→ ACTIVITY
Copy, from the material below, each line where "list" shows up.

[RECORD EXCERPTS]

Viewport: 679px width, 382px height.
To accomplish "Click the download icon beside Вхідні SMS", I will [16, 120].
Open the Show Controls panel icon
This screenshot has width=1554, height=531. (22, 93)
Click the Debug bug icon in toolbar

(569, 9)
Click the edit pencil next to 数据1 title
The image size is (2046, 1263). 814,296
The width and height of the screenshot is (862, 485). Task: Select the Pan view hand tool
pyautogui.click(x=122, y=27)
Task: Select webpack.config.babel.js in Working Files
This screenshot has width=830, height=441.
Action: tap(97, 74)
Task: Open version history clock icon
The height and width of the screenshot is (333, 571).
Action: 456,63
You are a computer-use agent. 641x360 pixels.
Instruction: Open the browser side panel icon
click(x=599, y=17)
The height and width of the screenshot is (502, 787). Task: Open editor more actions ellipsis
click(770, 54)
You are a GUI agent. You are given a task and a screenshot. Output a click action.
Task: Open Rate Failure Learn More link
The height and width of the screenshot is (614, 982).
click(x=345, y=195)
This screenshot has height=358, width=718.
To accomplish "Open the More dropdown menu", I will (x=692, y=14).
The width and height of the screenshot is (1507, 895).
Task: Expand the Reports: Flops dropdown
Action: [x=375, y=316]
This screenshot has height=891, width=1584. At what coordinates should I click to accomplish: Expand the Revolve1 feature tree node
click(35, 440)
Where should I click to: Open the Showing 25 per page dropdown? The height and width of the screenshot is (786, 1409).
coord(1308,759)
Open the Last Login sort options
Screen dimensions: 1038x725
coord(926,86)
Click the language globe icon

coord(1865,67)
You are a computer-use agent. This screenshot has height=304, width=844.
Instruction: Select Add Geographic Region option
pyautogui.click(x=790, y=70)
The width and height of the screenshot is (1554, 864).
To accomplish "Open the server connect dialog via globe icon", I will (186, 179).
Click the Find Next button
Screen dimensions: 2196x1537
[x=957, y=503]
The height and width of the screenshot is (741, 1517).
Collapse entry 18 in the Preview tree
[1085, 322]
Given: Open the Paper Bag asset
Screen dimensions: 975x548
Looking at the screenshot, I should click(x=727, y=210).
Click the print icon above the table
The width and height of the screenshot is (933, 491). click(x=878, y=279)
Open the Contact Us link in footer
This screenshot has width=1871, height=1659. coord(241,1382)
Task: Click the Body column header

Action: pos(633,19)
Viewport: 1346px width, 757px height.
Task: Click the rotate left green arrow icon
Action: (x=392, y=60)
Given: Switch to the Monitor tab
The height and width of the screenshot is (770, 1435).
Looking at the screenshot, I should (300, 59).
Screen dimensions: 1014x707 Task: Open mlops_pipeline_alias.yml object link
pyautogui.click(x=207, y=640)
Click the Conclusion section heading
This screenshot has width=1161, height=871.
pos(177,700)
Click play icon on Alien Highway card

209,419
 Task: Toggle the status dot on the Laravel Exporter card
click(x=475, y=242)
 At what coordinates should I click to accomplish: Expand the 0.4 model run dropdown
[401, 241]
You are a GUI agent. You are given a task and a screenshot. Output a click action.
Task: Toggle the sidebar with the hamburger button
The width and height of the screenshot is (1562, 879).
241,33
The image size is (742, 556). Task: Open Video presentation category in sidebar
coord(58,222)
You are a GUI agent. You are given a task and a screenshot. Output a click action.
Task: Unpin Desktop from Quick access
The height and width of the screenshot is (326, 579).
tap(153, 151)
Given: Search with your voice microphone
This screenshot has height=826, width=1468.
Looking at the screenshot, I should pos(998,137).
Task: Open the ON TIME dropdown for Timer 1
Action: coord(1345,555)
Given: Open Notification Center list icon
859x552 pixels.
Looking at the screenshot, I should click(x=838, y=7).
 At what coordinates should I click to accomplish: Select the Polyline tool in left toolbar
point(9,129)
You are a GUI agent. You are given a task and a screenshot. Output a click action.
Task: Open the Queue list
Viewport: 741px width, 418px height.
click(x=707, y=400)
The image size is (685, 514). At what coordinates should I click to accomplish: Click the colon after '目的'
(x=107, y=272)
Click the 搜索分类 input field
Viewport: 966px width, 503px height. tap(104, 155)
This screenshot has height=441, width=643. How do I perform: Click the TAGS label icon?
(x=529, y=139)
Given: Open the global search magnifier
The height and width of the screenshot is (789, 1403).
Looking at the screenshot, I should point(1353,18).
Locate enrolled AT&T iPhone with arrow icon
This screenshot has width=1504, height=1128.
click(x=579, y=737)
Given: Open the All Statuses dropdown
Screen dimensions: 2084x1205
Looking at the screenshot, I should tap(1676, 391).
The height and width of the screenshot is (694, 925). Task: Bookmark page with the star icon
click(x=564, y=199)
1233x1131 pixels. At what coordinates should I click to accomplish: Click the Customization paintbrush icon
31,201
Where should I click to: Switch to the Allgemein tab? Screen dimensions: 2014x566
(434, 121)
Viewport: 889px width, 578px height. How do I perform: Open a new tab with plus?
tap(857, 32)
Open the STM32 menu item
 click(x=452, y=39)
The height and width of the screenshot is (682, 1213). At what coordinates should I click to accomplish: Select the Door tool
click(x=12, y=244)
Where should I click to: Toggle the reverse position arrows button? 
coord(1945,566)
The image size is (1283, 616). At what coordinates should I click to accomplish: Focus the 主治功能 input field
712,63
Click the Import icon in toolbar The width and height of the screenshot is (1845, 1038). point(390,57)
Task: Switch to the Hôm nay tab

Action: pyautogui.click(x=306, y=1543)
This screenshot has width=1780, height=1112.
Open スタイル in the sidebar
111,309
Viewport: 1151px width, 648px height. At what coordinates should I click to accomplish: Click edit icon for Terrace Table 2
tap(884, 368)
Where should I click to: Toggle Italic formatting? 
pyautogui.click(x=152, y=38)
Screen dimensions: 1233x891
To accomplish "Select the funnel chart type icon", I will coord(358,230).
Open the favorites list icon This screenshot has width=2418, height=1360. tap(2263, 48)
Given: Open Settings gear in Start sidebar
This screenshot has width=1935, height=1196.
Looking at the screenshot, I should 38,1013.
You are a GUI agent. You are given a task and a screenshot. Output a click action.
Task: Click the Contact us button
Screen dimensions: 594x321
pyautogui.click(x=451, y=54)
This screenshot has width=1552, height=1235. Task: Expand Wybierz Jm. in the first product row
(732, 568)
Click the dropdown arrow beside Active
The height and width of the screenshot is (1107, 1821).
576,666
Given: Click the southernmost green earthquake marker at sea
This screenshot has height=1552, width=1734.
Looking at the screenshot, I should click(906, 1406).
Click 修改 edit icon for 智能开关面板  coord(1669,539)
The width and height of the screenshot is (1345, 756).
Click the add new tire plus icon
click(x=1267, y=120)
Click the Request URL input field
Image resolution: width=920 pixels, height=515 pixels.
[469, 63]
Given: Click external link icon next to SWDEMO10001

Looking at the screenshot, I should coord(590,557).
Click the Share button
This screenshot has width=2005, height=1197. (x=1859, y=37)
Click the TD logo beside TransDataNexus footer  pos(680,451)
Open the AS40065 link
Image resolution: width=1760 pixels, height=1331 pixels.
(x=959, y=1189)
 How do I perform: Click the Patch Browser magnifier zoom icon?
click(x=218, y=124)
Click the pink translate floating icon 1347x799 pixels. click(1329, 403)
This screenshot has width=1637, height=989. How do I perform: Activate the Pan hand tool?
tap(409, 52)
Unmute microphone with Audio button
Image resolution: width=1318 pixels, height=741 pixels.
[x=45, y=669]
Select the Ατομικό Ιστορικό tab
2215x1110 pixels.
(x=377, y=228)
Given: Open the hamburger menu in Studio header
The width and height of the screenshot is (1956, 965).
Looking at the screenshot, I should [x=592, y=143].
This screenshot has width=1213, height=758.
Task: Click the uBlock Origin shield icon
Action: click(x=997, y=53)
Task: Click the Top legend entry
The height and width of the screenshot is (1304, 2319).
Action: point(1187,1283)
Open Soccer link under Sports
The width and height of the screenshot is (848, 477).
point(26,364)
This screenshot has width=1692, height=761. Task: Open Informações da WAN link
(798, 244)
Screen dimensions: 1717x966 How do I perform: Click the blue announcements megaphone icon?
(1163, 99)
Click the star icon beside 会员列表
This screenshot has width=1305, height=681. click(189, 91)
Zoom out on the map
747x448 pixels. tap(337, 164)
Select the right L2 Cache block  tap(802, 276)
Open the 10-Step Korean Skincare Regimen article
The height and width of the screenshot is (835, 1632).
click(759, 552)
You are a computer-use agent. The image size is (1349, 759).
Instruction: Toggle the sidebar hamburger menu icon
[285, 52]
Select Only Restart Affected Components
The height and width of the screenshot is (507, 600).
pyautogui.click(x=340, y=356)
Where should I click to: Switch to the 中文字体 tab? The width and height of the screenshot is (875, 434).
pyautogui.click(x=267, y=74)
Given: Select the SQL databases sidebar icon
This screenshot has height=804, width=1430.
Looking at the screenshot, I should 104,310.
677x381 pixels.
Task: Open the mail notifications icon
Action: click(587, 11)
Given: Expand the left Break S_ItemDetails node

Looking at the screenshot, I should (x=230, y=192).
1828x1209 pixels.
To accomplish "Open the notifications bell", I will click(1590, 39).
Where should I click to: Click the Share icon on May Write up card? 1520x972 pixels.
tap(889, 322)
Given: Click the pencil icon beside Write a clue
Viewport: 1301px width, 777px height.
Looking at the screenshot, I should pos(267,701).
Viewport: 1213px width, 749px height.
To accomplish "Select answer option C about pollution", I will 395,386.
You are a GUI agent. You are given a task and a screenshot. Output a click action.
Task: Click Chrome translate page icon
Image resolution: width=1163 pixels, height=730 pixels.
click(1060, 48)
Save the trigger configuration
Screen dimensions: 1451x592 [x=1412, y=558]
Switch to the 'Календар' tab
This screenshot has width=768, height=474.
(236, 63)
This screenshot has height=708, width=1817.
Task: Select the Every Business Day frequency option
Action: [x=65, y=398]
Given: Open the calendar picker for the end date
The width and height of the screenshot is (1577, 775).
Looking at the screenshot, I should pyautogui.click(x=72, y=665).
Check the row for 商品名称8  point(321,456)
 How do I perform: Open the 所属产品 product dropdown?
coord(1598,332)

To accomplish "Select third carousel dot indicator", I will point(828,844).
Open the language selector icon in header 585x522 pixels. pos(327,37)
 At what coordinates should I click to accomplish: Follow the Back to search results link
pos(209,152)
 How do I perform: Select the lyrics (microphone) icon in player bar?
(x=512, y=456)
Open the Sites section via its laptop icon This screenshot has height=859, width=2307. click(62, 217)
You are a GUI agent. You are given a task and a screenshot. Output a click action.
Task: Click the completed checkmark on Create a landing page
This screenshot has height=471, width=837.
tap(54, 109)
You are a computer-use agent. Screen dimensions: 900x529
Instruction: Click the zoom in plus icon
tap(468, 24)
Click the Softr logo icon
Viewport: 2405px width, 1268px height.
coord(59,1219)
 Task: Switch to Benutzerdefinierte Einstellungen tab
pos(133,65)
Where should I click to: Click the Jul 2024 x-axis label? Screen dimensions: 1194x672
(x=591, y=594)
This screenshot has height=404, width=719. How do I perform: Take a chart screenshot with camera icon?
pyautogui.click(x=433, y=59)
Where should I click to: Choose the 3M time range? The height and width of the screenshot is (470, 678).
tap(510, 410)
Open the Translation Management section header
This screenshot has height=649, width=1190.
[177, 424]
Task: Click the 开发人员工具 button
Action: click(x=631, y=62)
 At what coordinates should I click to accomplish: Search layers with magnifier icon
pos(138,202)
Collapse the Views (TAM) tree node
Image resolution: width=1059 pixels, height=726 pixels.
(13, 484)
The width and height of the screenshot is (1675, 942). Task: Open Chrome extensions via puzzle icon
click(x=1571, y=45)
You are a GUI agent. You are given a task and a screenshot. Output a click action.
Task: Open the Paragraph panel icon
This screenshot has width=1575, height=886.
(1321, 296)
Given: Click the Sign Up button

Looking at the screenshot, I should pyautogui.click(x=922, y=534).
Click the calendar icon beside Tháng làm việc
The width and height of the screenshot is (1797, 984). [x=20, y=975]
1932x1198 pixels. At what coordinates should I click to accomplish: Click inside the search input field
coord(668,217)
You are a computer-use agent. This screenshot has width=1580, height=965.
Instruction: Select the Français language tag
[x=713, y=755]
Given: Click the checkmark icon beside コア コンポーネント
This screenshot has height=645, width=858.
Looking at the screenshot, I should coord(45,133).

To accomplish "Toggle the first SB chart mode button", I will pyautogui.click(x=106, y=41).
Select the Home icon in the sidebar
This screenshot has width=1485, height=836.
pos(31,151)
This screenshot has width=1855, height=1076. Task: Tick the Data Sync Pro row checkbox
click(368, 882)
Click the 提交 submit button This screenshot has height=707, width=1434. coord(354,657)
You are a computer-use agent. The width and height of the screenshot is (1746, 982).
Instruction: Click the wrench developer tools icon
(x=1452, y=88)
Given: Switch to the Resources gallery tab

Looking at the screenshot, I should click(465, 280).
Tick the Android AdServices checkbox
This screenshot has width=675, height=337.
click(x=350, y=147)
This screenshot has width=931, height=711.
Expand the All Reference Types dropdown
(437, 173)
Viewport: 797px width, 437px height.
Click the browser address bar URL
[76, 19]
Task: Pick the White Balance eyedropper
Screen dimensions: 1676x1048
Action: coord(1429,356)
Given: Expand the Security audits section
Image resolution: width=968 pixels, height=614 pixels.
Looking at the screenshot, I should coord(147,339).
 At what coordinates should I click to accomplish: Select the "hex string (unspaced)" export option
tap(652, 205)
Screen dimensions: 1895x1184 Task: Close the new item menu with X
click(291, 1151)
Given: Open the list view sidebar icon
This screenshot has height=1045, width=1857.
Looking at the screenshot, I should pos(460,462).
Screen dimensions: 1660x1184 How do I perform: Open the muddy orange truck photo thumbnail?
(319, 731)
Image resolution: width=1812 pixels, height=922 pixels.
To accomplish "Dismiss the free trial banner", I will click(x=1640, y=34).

[/RECORD EXCERPTS]

→ RESPONSE
Given: Open Notification Center list icon
Task: Open the Queue list
Open the favorites list icon This screenshot has width=2418, height=1360. tap(2263, 48)
Given: Open the list view sidebar icon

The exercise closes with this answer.